— START Exercise data —
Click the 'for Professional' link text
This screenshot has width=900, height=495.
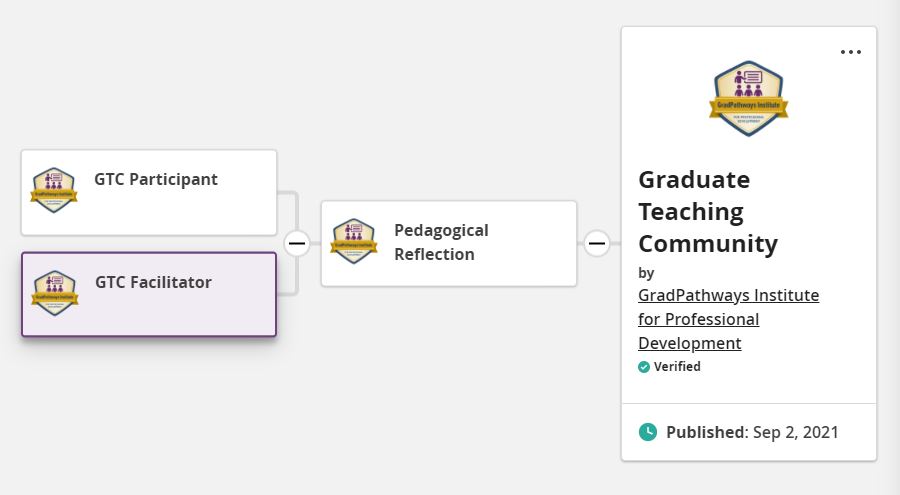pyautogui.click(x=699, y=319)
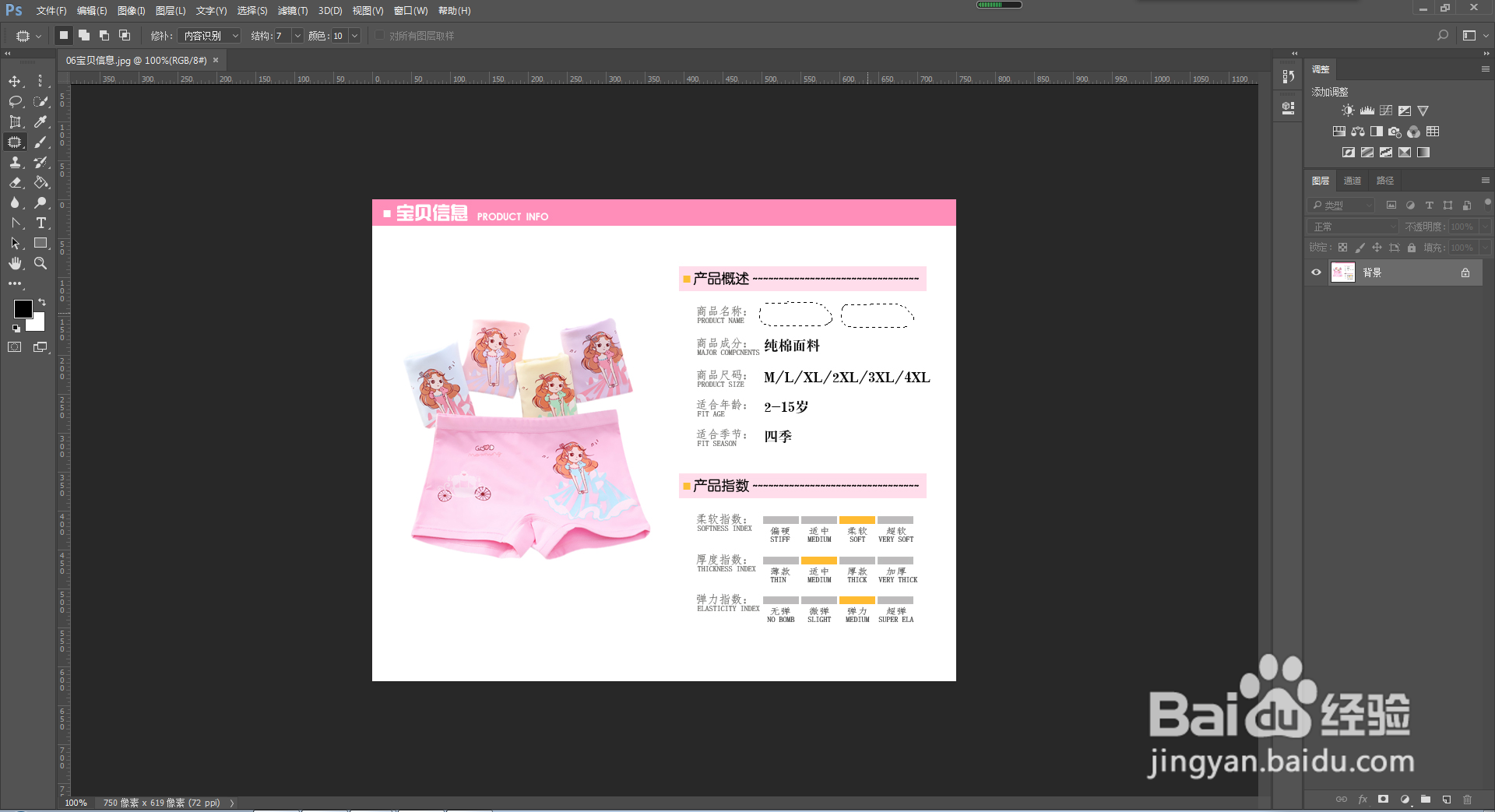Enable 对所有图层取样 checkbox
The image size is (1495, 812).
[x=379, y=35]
— END Exercise data —
— START Exercise data —
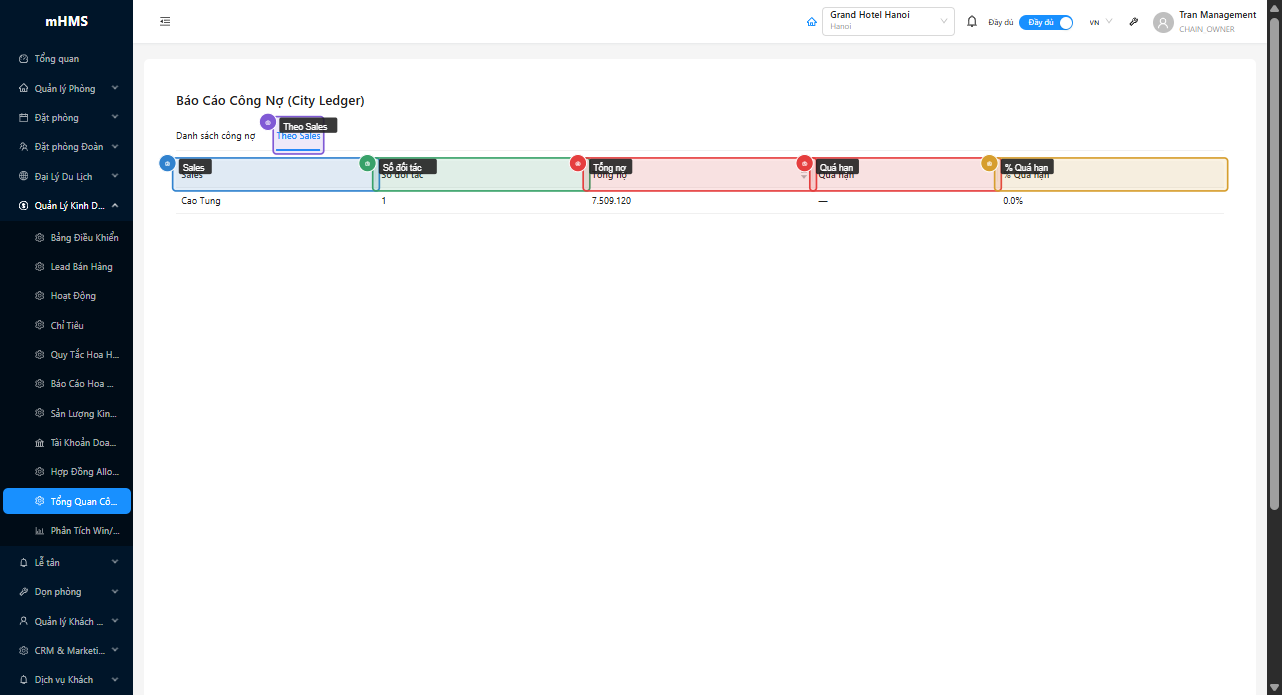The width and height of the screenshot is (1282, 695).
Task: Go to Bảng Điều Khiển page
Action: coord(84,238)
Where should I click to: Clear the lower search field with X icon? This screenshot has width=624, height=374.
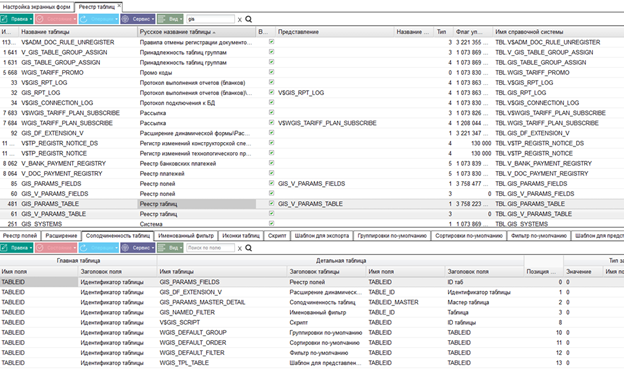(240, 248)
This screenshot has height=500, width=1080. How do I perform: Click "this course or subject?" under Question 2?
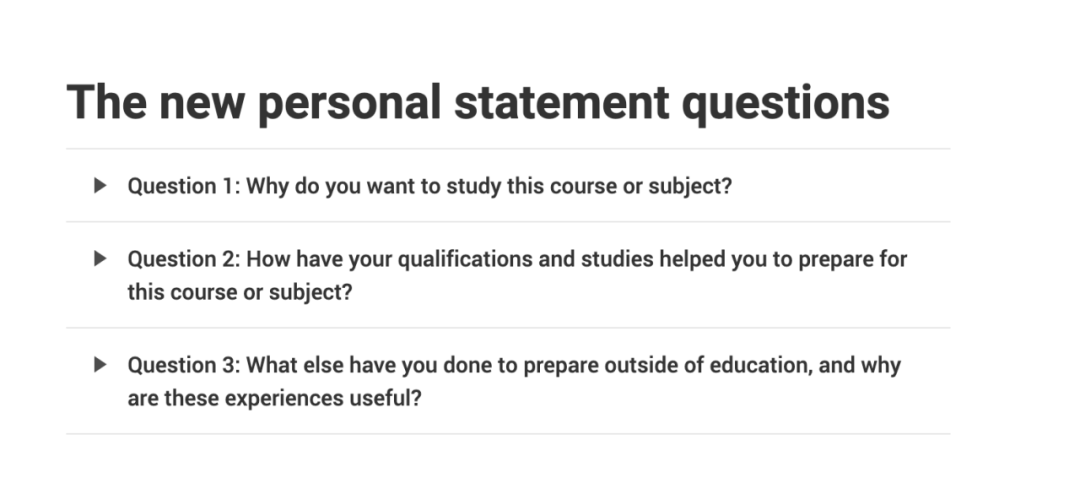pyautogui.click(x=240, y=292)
— END Exercise data —
• _Your goal_:
Format the lines of the listing above, starting at the one containing "This screenshot has height=500, width=1080." and ending at the one containing "pyautogui.click(x=240, y=292)", as a Markdown table with the columns Row and Line. Skip blank lines and leave the pictures out.

• _Correct result_:
| Row | Line |
|---|---|
| 1 | This screenshot has height=500, width=1080. How do I perform: Click "this course or subject?" under Question 2? |
| 2 | pyautogui.click(x=240, y=292) |